→ **WHAT THE TASK REQUIRES**
Only one stretch of lines is wanted: the line with "Expand the GDAL/OGR algorithms group" through the final line of the material. Restate it word for word, minus pictures.

→ **DATA PROVIDED**
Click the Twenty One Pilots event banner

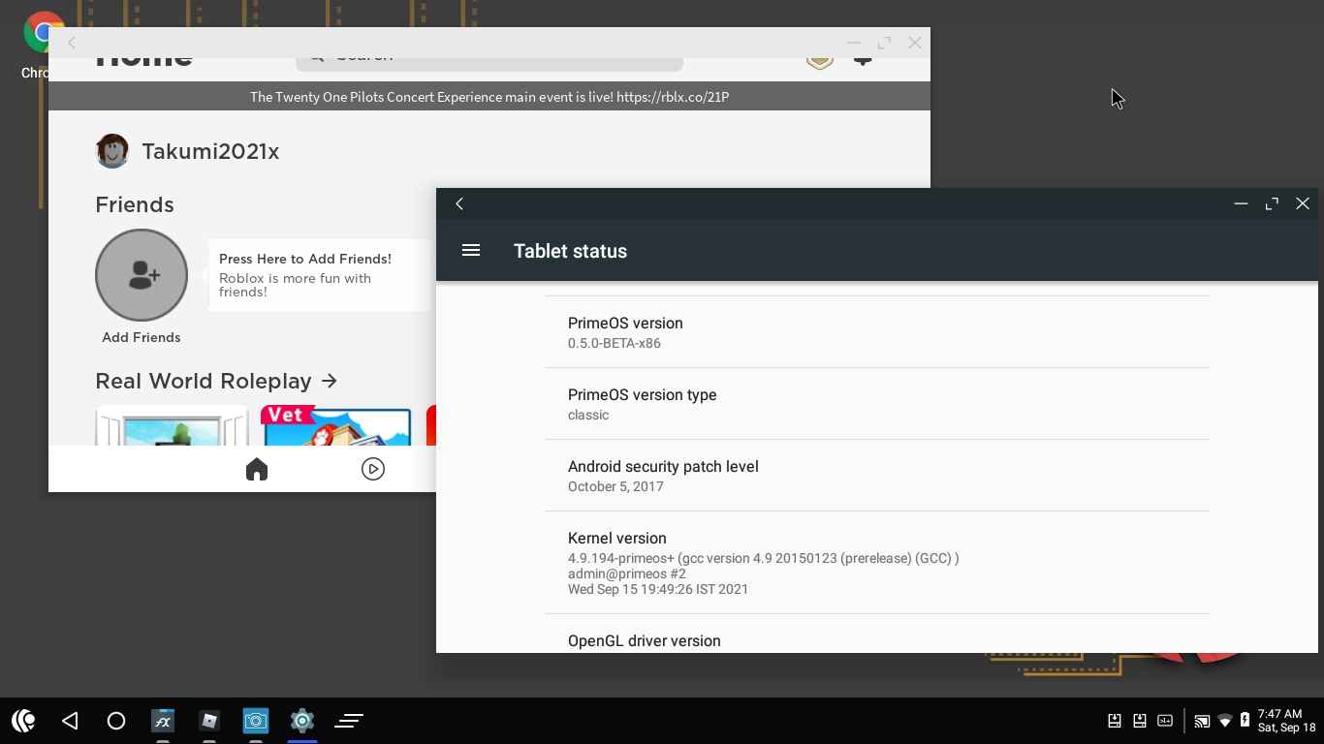[489, 97]
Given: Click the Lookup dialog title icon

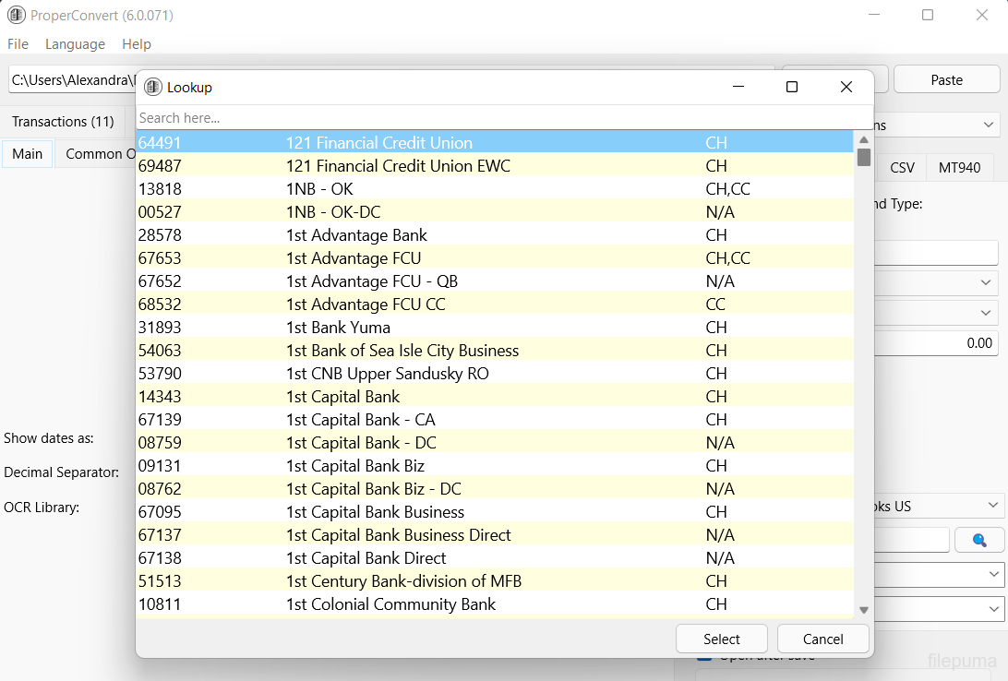Looking at the screenshot, I should point(153,87).
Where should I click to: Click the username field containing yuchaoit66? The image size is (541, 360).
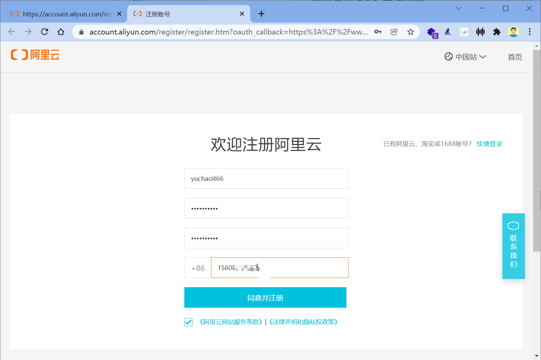(266, 178)
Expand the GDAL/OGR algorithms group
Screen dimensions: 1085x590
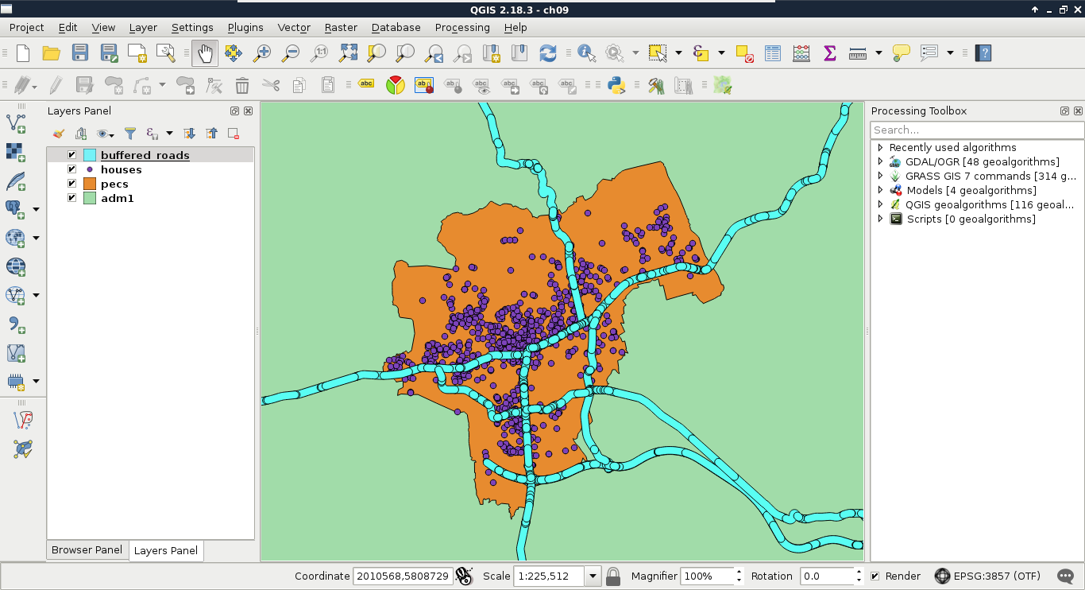[880, 161]
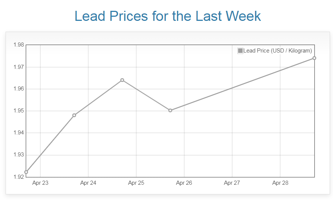Screen dimensions: 333x200
Task: Click the 1.97 y-axis label
Action: point(19,67)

→ **REPLY**
Expand the GDAL/OGR algorithms group
Screen dimensions: 1085x590
[880, 161]
Screen dimensions: 333x200
Task: Click the 1.97 y-axis label
Action: point(19,67)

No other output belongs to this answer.